We Americans are guilty of treating our cars like any other disposable commodity. We drive them until they're wrecked or used up, and then we replace them. Haven't you ever wondered what happened to a car you were forced to part with? It's possible it ended up in a very interesting place: Afghanistan.
This story in the Chicago Tribune tells of an increasingly common fate for American and Western European cars that were written off after crashes: they get sent to new, more interesting lives in Afghanistan.
In previous decades Afghans would cruise around in big Fords, Chevrolets and Mercedes-Benzes. Then they switched to Volgas when the Soviets invaded.
These days, they prefer Japanese cars — like that Toyota Corolla on ram-hauling duty above — for their perceived superiority in fuel economy, as well as more readily available parts. They're all brought into the country by dealers who purchased them "pre-owned," which in many cases means "pre-crashed."
As the story notes, many of these recent imports are decked out with registration stickers from Texas, Washington D.C., or Hollywood, and often with "total loss" decals.
And while they were unusable in the U.S. or Europe, they're vital to people's lives here.
Musty interiors reveal vestiges of former lives, from sweat-stained lumbar supports and air-freshener strips to coffee-stained upholstery and shag carpeting.

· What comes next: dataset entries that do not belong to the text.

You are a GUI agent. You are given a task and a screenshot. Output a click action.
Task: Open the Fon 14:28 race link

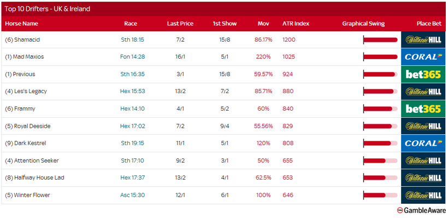tap(132, 57)
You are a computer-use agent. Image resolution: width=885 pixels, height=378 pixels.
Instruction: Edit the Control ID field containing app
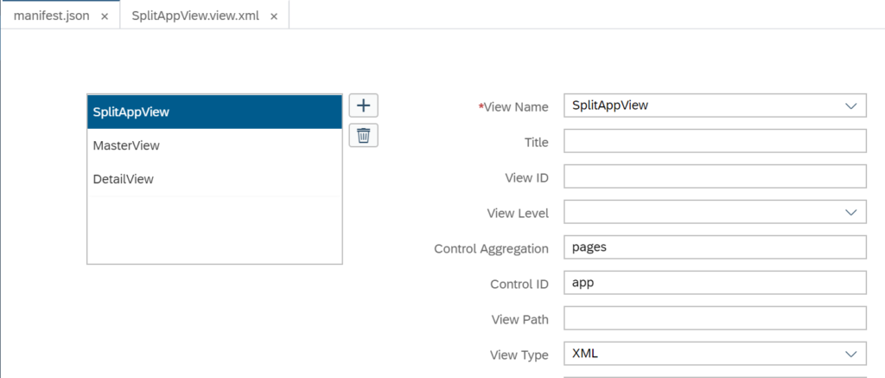point(715,283)
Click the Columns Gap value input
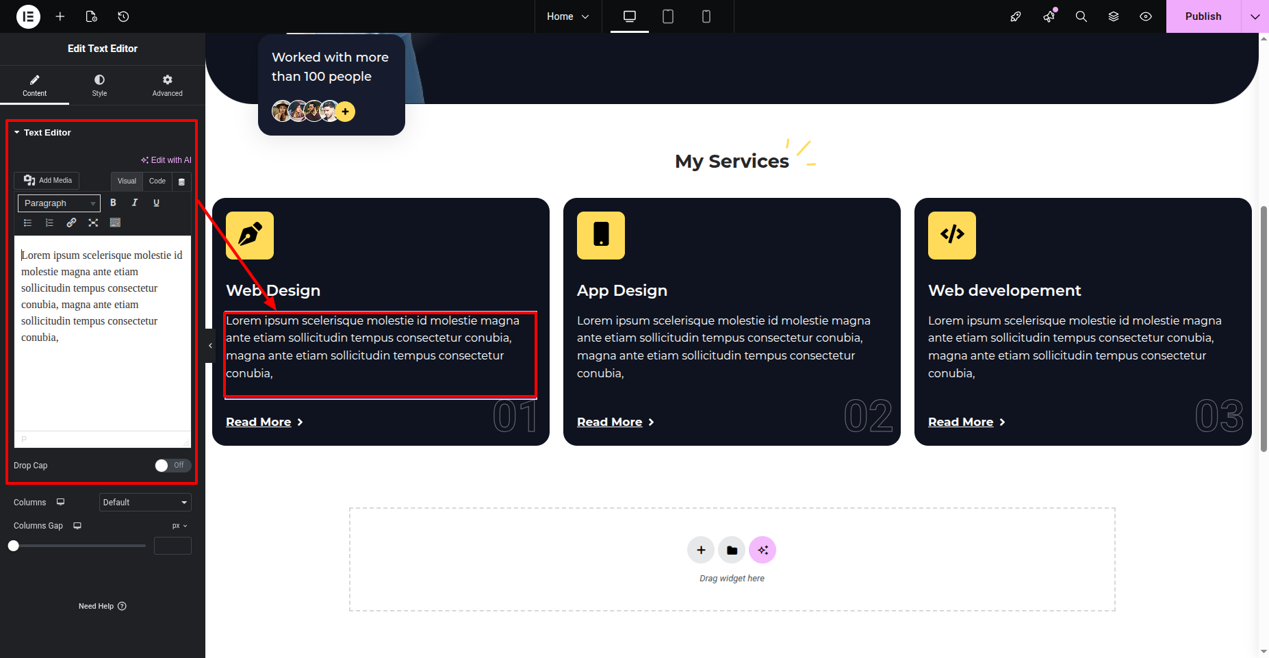The image size is (1269, 658). pyautogui.click(x=172, y=546)
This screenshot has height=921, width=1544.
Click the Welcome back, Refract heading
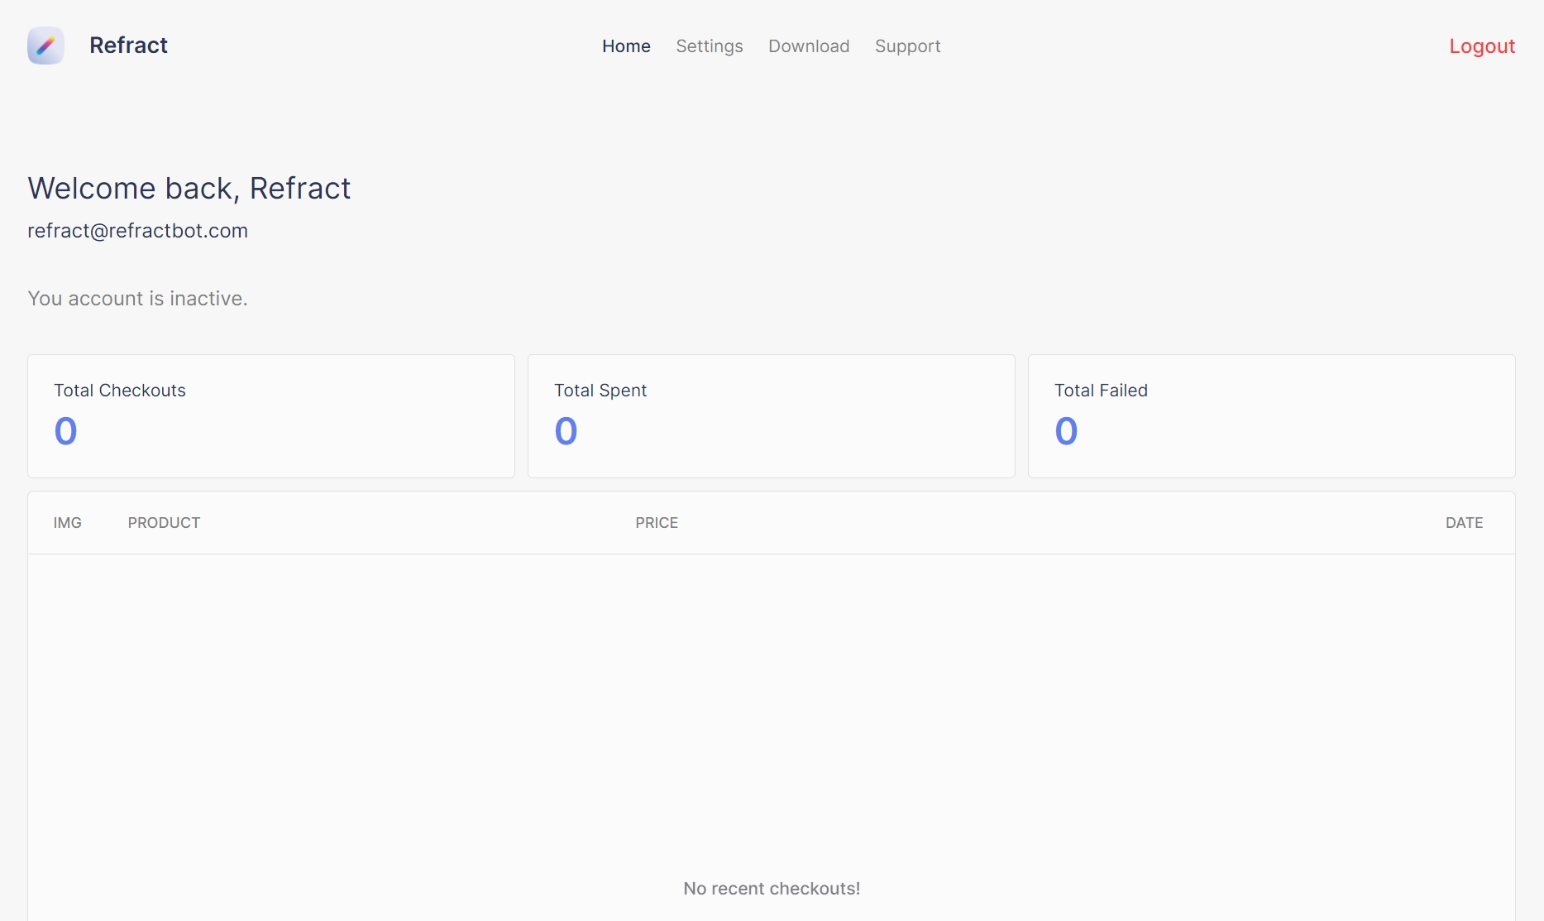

Dealers in this Muslim country are careful to remove such potentially offensive hitchhikers as liquor bottles and pork-sandwich wrappers. "No one worries if 'infidels' drove them, as long as they're cleaned," said lot owner Abdul Aziz, 35.
Some lots sport frayed colored flags and one has a rusting model airplane out front, but there isn't much devoted to marketing, as evidenced by dealers who apparently see insurance "collision" stickers as a point of pride.
Here's another funny tidbit: the cars from Europe tend to be a little less trashed than the ones from America, at least, according to one man.
"I think Germans and Swiss must be better drivers, neater, more law-abiding," Aziz said as a chicken strutted past. "Americans have that cowboy history."
That's kind of funny.
More and more cars have gone onsale in Afghanistan, the story says, but they remain relatively rare. There were about 20 cars per 1,000 people at the last check in 2010, compared to about 797 per 1,000 in the U.S.
Anyway, it's a fascinating story, and one I think is worth a full read. And they have a good lesson that the rest of us could learn from:
"I don't know why Americans don't fix their cars after an accident and keep using them," salesman Abdullah said. "Perhaps they have so much money they don't care? Anyways, we sell 'em all."